▸ Stored records:
■ ■ ■

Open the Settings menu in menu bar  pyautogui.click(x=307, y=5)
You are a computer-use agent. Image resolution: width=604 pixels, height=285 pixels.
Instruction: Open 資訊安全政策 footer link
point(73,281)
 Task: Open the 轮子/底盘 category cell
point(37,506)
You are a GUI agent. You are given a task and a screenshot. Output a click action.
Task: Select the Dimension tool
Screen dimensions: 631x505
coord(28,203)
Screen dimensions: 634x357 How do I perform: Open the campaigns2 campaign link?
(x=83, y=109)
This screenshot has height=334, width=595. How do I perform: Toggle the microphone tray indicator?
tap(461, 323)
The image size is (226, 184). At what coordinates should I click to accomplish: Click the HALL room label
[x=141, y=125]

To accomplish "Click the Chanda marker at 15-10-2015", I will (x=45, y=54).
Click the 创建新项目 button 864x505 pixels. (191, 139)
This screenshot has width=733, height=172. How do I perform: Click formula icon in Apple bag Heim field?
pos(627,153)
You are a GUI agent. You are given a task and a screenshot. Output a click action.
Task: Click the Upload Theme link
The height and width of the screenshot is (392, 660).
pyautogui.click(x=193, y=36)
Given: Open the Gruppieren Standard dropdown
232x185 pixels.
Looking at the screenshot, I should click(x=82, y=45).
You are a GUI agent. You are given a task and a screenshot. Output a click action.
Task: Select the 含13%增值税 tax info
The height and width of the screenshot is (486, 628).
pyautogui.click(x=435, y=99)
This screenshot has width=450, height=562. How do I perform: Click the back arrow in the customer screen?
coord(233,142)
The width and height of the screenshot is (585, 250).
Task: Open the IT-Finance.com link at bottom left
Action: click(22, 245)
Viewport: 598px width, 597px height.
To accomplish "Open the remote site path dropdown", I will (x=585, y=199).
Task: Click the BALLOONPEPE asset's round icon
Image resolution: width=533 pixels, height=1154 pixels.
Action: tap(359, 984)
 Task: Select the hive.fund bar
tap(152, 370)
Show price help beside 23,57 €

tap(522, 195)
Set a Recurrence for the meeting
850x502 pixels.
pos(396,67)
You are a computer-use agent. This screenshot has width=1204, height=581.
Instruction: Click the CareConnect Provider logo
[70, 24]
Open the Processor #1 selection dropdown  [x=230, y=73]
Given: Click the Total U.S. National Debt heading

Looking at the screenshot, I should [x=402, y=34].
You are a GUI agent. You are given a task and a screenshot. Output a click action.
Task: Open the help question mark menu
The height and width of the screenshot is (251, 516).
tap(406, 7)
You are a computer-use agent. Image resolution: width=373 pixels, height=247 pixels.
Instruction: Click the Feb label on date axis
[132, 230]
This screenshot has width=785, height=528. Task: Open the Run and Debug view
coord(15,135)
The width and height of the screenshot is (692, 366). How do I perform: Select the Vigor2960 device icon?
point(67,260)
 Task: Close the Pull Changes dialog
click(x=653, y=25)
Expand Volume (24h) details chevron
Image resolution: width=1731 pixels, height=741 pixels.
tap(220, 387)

■ ■ ■

▸ Exercise: Copy the entries above exactly, leaving none out.

▸ Task answer:
Open the Settings menu in menu bar  pyautogui.click(x=307, y=5)
You are a computer-use agent. Image resolution: width=604 pixels, height=285 pixels.
Instruction: Open 資訊安全政策 footer link
point(73,281)
 Task: Open the 轮子/底盘 category cell
point(37,506)
You are a GUI agent. You are given a task and a screenshot. Output a click action.
Task: Select the Dimension tool
Screen dimensions: 631x505
coord(28,203)
Screen dimensions: 634x357 How do I perform: Open the campaigns2 campaign link?
(x=83, y=109)
This screenshot has height=334, width=595. How do I perform: Toggle the microphone tray indicator?
tap(461, 323)
The image size is (226, 184). At what coordinates should I click to accomplish: Click the HALL room label
[x=141, y=125]

To accomplish "Click the Chanda marker at 15-10-2015", I will (x=45, y=54).
Click the 创建新项目 button 864x505 pixels. (191, 139)
This screenshot has width=733, height=172. How do I perform: Click formula icon in Apple bag Heim field?
pos(627,153)
You are a GUI agent. You are given a task and a screenshot. Output a click action.
Task: Click the Upload Theme link
The height and width of the screenshot is (392, 660).
pyautogui.click(x=193, y=36)
Given: Open the Gruppieren Standard dropdown
232x185 pixels.
Looking at the screenshot, I should click(x=82, y=45).
You are a GUI agent. You are given a task and a screenshot. Output a click action.
Task: Select the 含13%增值税 tax info
The height and width of the screenshot is (486, 628).
pyautogui.click(x=435, y=99)
This screenshot has width=450, height=562. How do I perform: Click the back arrow in the customer screen?
coord(233,142)
The width and height of the screenshot is (585, 250).
Task: Open the IT-Finance.com link at bottom left
Action: click(22, 245)
Viewport: 598px width, 597px height.
To accomplish "Open the remote site path dropdown", I will (x=585, y=199).
Task: Click the BALLOONPEPE asset's round icon
Image resolution: width=533 pixels, height=1154 pixels.
Action: tap(359, 984)
 Task: Select the hive.fund bar
tap(152, 370)
Show price help beside 23,57 €

tap(522, 195)
Set a Recurrence for the meeting
850x502 pixels.
pos(396,67)
You are a computer-use agent. This screenshot has width=1204, height=581.
Instruction: Click the CareConnect Provider logo
[70, 24]
Open the Processor #1 selection dropdown  [x=230, y=73]
Given: Click the Total U.S. National Debt heading

Looking at the screenshot, I should [x=402, y=34].
You are a GUI agent. You are given a task and a screenshot. Output a click action.
Task: Open the help question mark menu
The height and width of the screenshot is (251, 516).
tap(406, 7)
You are a computer-use agent. Image resolution: width=373 pixels, height=247 pixels.
Instruction: Click the Feb label on date axis
[132, 230]
This screenshot has width=785, height=528. Task: Open the Run and Debug view
coord(15,135)
The width and height of the screenshot is (692, 366). How do I perform: Select the Vigor2960 device icon?
point(67,260)
 Task: Close the Pull Changes dialog
click(x=653, y=25)
Expand Volume (24h) details chevron
Image resolution: width=1731 pixels, height=741 pixels.
tap(220, 387)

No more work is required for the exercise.